The image at the top of this post is a photograph of Phineas Gage (1823-1860), a railroad construction foreman who, while supervising work on the Rutland and Burlington in 1848, accidentally set off an explosion that blew a three-foot-long iron tamping iron through his head. According to John Harlow, the physician who tended to him at the site, [The tamping iron] entered the cranium, passing through the anterior left lobe of the cerebrum, and made its exit in the medial line, at the junction of the coronal and sagittal sutures, lacerating the longitudinal sinus, fracturing the parietal and frontal bones extensively, breaking up considerable portions of the brain, and protruding the globe of the left eye from its socket, by nearly half its diameter.
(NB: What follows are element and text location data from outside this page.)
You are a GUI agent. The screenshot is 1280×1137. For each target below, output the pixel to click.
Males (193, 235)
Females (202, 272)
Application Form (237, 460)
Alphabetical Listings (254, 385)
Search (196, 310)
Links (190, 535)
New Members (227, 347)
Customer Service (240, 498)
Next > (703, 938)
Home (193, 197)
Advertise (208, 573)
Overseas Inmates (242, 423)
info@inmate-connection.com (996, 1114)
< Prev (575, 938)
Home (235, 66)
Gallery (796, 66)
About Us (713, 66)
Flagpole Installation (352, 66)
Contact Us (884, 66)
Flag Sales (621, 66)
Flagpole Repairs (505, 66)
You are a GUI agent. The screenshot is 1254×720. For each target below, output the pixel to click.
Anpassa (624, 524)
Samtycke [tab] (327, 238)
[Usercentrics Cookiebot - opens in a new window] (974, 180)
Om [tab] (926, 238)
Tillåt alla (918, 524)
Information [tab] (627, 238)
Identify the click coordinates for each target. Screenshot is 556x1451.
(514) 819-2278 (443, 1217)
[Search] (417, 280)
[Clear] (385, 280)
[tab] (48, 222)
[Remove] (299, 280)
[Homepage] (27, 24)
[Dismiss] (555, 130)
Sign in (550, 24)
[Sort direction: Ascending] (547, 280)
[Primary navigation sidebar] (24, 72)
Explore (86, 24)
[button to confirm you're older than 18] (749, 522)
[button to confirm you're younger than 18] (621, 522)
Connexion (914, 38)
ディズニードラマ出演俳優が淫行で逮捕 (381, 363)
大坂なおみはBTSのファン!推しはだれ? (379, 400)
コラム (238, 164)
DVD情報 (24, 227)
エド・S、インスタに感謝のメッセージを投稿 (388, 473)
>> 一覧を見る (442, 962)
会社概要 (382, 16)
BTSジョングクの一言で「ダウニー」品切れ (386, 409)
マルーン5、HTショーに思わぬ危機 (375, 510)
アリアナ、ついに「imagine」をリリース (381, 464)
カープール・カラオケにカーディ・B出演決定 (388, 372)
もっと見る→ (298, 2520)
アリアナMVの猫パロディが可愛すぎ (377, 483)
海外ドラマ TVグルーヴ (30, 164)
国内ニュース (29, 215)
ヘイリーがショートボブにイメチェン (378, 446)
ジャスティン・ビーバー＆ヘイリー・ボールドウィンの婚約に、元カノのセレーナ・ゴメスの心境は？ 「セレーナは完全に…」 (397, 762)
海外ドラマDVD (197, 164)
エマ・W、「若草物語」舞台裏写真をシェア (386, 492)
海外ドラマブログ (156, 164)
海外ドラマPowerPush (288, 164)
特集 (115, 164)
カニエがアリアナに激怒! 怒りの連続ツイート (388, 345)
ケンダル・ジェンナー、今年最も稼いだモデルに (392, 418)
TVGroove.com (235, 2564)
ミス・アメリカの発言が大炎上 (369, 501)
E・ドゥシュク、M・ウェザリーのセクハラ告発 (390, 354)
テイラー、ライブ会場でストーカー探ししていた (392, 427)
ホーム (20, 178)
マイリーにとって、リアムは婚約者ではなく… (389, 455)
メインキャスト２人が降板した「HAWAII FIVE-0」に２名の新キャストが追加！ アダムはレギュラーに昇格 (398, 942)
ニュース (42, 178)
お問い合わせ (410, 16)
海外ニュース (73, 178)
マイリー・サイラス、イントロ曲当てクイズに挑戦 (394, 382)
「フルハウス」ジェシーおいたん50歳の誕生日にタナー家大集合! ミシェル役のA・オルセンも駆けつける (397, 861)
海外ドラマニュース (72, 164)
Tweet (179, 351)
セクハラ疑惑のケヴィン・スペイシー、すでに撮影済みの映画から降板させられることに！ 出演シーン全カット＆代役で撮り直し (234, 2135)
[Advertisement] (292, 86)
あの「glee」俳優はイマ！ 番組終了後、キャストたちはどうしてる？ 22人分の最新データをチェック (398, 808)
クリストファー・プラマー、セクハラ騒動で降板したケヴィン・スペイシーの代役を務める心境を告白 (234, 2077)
Miraculously, Gage survived, but over time he is said to have undergone gross changes of personality. Per Harlow, He is fitful, irreverent, indulging at times in the grossest profanity (which was not previously his custom), manifesting but little deference for his fellows, impatient of restraint of advice when it conflicts with his desires, at times pertinaciously obstinent, yet capricious and vacillating, devising many plans of future operation, which are no sooner arranged than they are abandoned in turn for others appearing more feasible. In this regard, his mind was radically changed, so decidedly that his friends and acquaintances said he was ‘no longer Gage’.
I often feel that I’m living in an America that has had an iron bar blown through its head. Or maybe that poor, maimed sonofabitch is me.









Good to hear from you. Always and whenever.
Hi Peter. Just wondering if you really are too slow or writer or if rather you are a human being frozen by the trauma of what you’re witnessing/experiencing. The unspeakable is a language of one word, after all.